Un altro camice bianco finito recentemente sulle pagine dei giornali per motivi tutt'altro che medici è quello che, in

servizio in un pronto soccorso del napoletano, è stato sorpreso dai Carabinieri a comprare cocaina. Ma in fatto di droghe

l'episodio che ha fatto più scalpore si è registrato a dicembre a Galatina, in provincia di Lecce, dove il direttore

sanitario dell'ospedale 'Santa Maria Caterina Novella' ha addirittura inviato una circolare interna per ammonire il personale

medico e gli infermieri a non fare uso di cocaina durante l'orario di servizio. L'invito era stato rivolto dopo alcune

segnalazioni anonime giunte alla direzione sanitaria del nosocomio salentino. A pagarne il conto è stato però proprio il

direttore sanitario, che è stato sospeso dalla direzione generale dell'Azienda sanitaria.
Naturalmente il problema è internazionale e varca i confini italiani.
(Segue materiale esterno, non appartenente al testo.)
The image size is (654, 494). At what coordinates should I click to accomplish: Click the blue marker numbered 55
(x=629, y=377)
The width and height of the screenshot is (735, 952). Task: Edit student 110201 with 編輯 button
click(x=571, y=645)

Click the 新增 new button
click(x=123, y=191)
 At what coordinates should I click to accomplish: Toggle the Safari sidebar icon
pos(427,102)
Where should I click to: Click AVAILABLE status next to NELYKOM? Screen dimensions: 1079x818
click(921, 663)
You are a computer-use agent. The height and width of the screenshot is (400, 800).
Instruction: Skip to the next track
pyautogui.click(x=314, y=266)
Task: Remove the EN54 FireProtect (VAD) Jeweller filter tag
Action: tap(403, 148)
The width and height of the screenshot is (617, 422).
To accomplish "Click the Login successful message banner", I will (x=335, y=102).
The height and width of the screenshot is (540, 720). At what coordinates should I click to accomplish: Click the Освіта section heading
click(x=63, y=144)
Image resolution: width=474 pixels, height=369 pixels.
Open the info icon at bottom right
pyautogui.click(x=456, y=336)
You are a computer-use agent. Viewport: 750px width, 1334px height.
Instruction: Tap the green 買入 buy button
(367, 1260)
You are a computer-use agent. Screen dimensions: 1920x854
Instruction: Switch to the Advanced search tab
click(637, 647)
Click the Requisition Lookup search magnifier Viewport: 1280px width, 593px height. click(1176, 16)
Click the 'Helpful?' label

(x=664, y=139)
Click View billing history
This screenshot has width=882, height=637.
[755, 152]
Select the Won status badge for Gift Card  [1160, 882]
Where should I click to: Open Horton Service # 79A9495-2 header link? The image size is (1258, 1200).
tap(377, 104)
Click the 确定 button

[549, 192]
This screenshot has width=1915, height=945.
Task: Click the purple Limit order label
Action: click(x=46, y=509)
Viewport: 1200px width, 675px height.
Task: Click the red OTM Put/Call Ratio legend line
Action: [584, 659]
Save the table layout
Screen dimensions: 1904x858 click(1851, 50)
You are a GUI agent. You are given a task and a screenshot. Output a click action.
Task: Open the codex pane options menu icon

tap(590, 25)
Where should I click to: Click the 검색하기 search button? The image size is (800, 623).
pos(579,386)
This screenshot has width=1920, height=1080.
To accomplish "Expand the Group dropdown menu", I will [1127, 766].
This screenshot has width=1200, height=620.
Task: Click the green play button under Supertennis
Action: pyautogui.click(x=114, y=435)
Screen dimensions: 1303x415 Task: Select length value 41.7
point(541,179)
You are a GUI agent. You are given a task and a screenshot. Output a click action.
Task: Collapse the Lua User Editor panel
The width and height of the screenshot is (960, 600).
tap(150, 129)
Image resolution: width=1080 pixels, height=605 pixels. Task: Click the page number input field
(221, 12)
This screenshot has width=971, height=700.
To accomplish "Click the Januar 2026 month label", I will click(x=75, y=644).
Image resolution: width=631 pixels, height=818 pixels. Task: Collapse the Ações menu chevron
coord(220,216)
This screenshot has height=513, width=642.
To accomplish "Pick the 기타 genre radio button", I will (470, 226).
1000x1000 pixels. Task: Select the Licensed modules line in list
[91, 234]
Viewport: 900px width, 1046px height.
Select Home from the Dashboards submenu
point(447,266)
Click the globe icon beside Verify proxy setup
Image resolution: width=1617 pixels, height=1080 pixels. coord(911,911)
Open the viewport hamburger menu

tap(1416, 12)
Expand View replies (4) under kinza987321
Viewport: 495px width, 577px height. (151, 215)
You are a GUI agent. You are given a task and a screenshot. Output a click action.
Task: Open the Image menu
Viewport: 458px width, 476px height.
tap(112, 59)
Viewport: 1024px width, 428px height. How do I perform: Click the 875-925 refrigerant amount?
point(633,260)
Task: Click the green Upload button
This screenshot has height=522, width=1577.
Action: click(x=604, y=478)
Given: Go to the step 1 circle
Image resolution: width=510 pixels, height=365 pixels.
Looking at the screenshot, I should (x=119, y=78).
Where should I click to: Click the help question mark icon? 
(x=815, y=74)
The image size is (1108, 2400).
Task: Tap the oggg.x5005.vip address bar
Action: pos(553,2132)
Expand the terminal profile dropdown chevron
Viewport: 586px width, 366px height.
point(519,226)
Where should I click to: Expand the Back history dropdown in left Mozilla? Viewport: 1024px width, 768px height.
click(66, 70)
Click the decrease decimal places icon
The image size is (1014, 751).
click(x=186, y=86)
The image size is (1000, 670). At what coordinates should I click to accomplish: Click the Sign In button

Anche se negli altri Paesi sembra esserci una maggiore

attenzione al fenomeno. "In Italia, da questo punto di vista siamo indietro", sottolinea Palmieri. "Manca un monitoraggio

attento del fenomeno. Il ministero della Salute del Galles - aggiunge - sta ad esempio compilando un registro dei medici e

studenti di medicina che hanno avuto esperienza di malattie psichiatriche o di abuso di sostanze, in modo da stabilire come

queste persone possano continuare a lavorare o studiare proteggendo l'interesse pubblico".
Nel corso del II congresso del network 'Medico cura te stesso', verranno presentati anche altri studi internazionali sulla

materia. "E' stato svolto - spiega Palmieri - uno screening sui medici australiani e neozelandesi attraverso un questionario

di valutazione dell'ansia e della depressione, che ha evidenziato come i più alti livelli di stress si potessero riscontrare

fra i medici di famiglia, rispetto alla media della popolazione. Conclusioni simili sono risultate da uno studio condotto in

Gran Bretagna in cui si ricercava una correlazione tra la personalità e l'attività lavorativa, mediante un questionario

relativo ad ansia e depressione nei medici di base".
I risultati dell'indagine sono eloquenti: "Si è notato - spiega l'esperto - che i casi di depressione (10% non grave e 16%

borderline) erano statisticamente associati alla mancanza di tempo libero a causa del lavoro stressante per le continue

richieste dei pazienti, alla quantità ingente di telefonate, a una vita frenetica, all'essere single e senza figli, all'abuso

di alcol, all'obesità, a una carriera insoddisfacente e a lavorare in ambienti poco stimolanti".